Collected data:
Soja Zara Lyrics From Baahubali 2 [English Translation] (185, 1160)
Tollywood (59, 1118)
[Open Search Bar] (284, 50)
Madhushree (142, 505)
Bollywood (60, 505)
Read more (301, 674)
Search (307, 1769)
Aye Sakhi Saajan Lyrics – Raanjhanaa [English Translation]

→ EXERCISE
Display each line of the data where "English" occurs.

→ RESPONSE BOX
Soja Zara Lyrics From Baahubali 2 [English Translation] (185, 1160)
Aye Sakhi Saajan Lyrics – Raanjhanaa [English Translation]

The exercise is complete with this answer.